◆ **WHAT THIS EXERCISE ASKS**:
- a) Extract the passage of the generate_data_from_workflows() documentation between "Takes a list" and "generation via generate_unknown_domain().", inclusive.
- b) Write what comes next in the generate_data_from_workflows() documentation, picking up after its final line.

◆ **EXERCISE TEXT**:
━━━━━━━━━━━━━━━━

Skip to contents

Takes a list of workflows (as returned by gsm.core::MakeWorkflowList()) and generates simulated raw data for every Raw_* domain found in the combined specification. Domains that already have a dedicated generator in the domain registry or a legacy Raw_*() function are produced with those generators; all other domains fall back to type-based column generation via generate_unknown_domain().

Usage

generate_data_from_workflows(
  lWorkflows,
  n_participants = 100,
  n_sites = 10,
  study_id = "STUDY-001",
  start_date = "2012-01-01",
  end_date = "2012-12-31",
  snapshot_count = 1L,
  snapshot_width = "months",
  domain_counts = NULL,
  desired_domains = NULL
)

Arguments

lWorkflows

A named list of workflow objects, each containing a $spec element (e.g. from gsm.core::MakeWorkflowList()).

n_participants

Integer. Target number of participants (default 100).

━━━━━━━━━━━━━━━━

◆ **COLLECTED MATERIAL**:
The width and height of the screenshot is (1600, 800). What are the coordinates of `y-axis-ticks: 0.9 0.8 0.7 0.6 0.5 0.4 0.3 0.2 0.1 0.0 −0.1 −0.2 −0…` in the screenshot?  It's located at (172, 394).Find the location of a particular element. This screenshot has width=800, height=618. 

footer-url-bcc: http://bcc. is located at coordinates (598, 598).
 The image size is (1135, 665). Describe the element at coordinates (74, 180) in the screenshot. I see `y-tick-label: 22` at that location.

━━━━━━━━━━━━━━━━

◆ **OUTPUTS IN ORDER**:
- a)
Takes a list of workflows (as returned by gsm.core::MakeWorkflowList()) and generates simulated raw data for every Raw_* domain found in the combined specification. Domains that already have a dedicated generator in the domain registry or a legacy Raw_*() function are produced with those generators; all other domains fall back to type-based column generation via generate_unknown_domain().

- b)
n_sites

Integer. Target number of sites (default 10).

study_id

Character. Study identifier (default "STUDY-001").

start_date

Character or Date. First date of simulated data (default "2012-01-01").

end_date

Character or Date. Last date of simulated data. Only used in single-snapshot mode; for multi-snapshot mode the end date of each snapshot is derived from start_date + snapshot_width. Defaults to "2012-12-31".

snapshot_count

Integer. Number of longitudinal snapshots to generate (default 1). When > 1 the return value is a named list of snapshots, each itself a named list of domain data.frames.

snapshot_width

Character. Time step between snapshots — passed to seq.Date() as by (e.g. "months", "weeks", "3 months"). Default "months".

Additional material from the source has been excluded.